» **Selected passage**:
----
Anna Cuyler Van Schaick
by
Stefan Bielinski


Anna Cuyler was born in Albany in November 1685, the first of the twelve children of Johannes and Elsie Ten Broeck Cuyler. Anna Cuyler Van Schaick Her father was a prominent merchant and one-time mayor of Albany. Her mother was the daughter of one of the founders of the Albany community.

While most early Albany marriages involved brides in their early twenties, in 1712 twenty-seven-year-old Annar became the second wife of thirty-year-old Anthony Van Schaick, Jr. He was a son of a faming-based, early Albany business family. Over the next fourteen years, Anna gave birth to at least nine of the previously childless Van Schaick's children - the last arriving as she passed her forty-first birthday.
----
» **Entries provided**:
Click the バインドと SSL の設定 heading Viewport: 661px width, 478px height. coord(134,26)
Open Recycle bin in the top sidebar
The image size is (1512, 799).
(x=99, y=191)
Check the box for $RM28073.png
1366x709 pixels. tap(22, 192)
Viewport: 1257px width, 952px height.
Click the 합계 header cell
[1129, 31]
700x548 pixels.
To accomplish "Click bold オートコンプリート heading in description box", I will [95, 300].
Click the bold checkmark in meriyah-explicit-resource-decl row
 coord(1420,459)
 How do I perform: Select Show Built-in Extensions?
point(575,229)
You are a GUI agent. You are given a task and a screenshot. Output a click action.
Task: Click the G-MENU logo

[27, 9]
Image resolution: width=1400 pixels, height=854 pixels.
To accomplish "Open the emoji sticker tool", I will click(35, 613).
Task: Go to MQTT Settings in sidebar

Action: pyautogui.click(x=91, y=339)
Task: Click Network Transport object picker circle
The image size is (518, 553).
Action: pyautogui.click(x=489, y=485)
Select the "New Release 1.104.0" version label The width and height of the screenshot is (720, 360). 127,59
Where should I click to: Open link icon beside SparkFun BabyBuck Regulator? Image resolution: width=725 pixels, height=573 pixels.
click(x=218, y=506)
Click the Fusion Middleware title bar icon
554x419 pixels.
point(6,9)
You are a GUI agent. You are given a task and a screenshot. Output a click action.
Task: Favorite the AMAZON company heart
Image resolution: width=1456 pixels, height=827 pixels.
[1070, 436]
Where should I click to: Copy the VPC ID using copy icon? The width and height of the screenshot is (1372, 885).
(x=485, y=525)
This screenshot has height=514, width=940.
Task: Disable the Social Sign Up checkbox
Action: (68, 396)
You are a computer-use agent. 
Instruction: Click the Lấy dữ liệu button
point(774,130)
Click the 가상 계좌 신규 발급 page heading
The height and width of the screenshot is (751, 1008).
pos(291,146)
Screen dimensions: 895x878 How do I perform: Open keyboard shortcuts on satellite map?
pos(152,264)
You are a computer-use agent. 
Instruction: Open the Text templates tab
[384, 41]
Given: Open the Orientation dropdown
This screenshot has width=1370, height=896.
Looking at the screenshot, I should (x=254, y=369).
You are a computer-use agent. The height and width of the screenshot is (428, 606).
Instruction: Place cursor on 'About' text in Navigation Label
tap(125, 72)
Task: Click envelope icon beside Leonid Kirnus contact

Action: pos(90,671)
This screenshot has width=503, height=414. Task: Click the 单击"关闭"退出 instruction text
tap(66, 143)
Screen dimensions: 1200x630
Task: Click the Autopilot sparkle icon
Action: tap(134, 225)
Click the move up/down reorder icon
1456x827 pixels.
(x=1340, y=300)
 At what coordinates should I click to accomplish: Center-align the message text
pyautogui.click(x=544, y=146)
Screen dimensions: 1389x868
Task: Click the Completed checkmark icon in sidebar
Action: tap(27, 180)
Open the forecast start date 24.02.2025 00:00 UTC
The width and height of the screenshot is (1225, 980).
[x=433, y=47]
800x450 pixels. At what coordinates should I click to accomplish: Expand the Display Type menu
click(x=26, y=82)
----
» **Requirements**:
[A] In the biography of Anna Cuyler Van Schaick, what office did her father once hold?
[B] Rewrite the rows from the line with "800x450 pixels. At" through the last row, changing "Display Type" to "View Mode".

» **In response**:
[A] Mayor of Albany

[B]
800x450 pixels. At what coordinates should I click to accomplish: Expand the View Mode menu
click(x=26, y=82)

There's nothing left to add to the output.